Does a keyboard and an internet connection a film critic make?

Ronald Bergan wrote a post at the Guardian titled "What every film critic must know." seems that film, the most accessible and popular art form, is just not treated on the same level or with the same degree of seriousness as the other arts.

Unfortunately, this has led to a deterioration in film criticism, which has become primarily descriptive, anecdotal and subjectively evaluative rather than analytical. Most reviewers deal primarily with the content of a film - anybody can tell you what a film is about - rather than the style, because they do not have the necessary knowledge to do so.

He goes on to list what he believes every film critic should know (difference between a fill a key light, e.g.), have read (Eisenstein's The Film Sense, for one), or seen (Jean-Luc Godard's Histoire(s) du Cinéma). The good thing is, I should be qualified to be a film critic by the time I graduate film school if other avenues don't work out. The comments on Bergan's post are, as expected, heated. I think his requirements are too extensive, but I tend to agree with him more than I disagree.

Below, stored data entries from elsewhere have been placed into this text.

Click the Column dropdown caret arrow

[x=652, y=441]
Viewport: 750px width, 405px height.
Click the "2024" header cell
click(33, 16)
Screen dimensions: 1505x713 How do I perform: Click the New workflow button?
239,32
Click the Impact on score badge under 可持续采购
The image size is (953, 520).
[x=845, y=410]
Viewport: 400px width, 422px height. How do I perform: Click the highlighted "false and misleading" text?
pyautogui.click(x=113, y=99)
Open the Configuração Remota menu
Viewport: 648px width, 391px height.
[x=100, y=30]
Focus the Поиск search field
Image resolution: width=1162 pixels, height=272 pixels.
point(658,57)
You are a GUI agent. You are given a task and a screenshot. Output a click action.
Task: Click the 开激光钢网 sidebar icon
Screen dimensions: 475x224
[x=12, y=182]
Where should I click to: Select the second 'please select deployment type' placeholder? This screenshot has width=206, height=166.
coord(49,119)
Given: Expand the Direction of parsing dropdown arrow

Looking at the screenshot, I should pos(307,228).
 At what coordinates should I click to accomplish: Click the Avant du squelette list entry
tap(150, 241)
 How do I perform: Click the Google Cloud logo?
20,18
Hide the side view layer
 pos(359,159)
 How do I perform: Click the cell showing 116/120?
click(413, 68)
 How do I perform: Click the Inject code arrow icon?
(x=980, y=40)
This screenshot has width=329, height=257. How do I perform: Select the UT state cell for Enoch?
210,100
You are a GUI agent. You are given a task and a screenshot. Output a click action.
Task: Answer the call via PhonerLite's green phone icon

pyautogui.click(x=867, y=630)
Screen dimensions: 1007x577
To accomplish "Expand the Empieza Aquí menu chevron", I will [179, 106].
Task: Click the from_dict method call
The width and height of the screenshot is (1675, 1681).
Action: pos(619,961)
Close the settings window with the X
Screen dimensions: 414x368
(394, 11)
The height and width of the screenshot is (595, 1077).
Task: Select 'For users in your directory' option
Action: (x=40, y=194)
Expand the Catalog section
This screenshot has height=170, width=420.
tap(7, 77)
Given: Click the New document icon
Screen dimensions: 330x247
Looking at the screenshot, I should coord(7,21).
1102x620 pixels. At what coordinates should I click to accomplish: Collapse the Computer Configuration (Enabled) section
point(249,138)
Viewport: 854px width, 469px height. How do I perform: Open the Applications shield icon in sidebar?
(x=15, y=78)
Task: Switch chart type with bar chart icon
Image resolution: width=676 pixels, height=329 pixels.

I don't read as much film criticism as I once did. One reason is that few critics write well enough that their reviews are enjoyable to read as just pieces of writing. Another reason is what Bergan notes about reviews becoming too descriptive. A third reason is that it's difficult to find a reviewer whose tastes match well enough with your own that their opinions can serve as positive leading indicators (though a great reviewer can educate even when you disagree with them). I also enjoy seeing movies fresh, and I'm not just talking about spoiler-free. Having someone's opinion in my brain can subconsciously push me towards agreement or disagreement even before I've seen the movie.

I also don't watch as many movies in theaters as I used to. With so many classic movies now available on DVD, there's greater competition for my entertainment consumption, and I've seen so many movies that I'm suffering from severe Hollywood fatigue.

One worthwhile type of film criticism, to me, is the review that articulates why I feel a certain way about a movie. Some of Bergan's requirements about film stylistic techniques are helpful in this regard, but Pauline Kael provided many of those mini epiphanies and I never thought of her as a very technical film critic. Much of film influences us subconsciously, but having stylistic choices brought to my attention doesn't detract from the effect, it only enhances my appreciation of the filmmakers' craft. I took a class in fall quarter of film style in which we watched one movie a week and discussed the stylistic choices in a particular area, for example in editing or camera movement or story structure. It was one of the most instructive classes I've ever taken and made me aware of how rare good film style criticism is these days.

Lone contrarian voices in a sea of agreement catch my attention as well, though only if they're critics who seem to know something about film. I'm naturally attracted to contrarian opinions. Consensus among a broad group of critics that a movie is terrible or great will pique my curiosity; the former is usually a decent sign that a movie is, indeed, awful, while the latter seems to throw down a gauntlet. I can't help but see what the commotion is all about.

I've met perhaps five people in my life whose opinions about movies always interest me, but I can't remember who two of them are.

But despite the somewhat depressing state of film criticism, I still find it far more useful than music or book criticism. I don't understand enough about music, but most music criticism seems to me purely subjective. At the end of the day, what most matters to me when reading a review is to feel as if an intelligent mind is grappling with their reactions to a piece of art and sharing their revelations.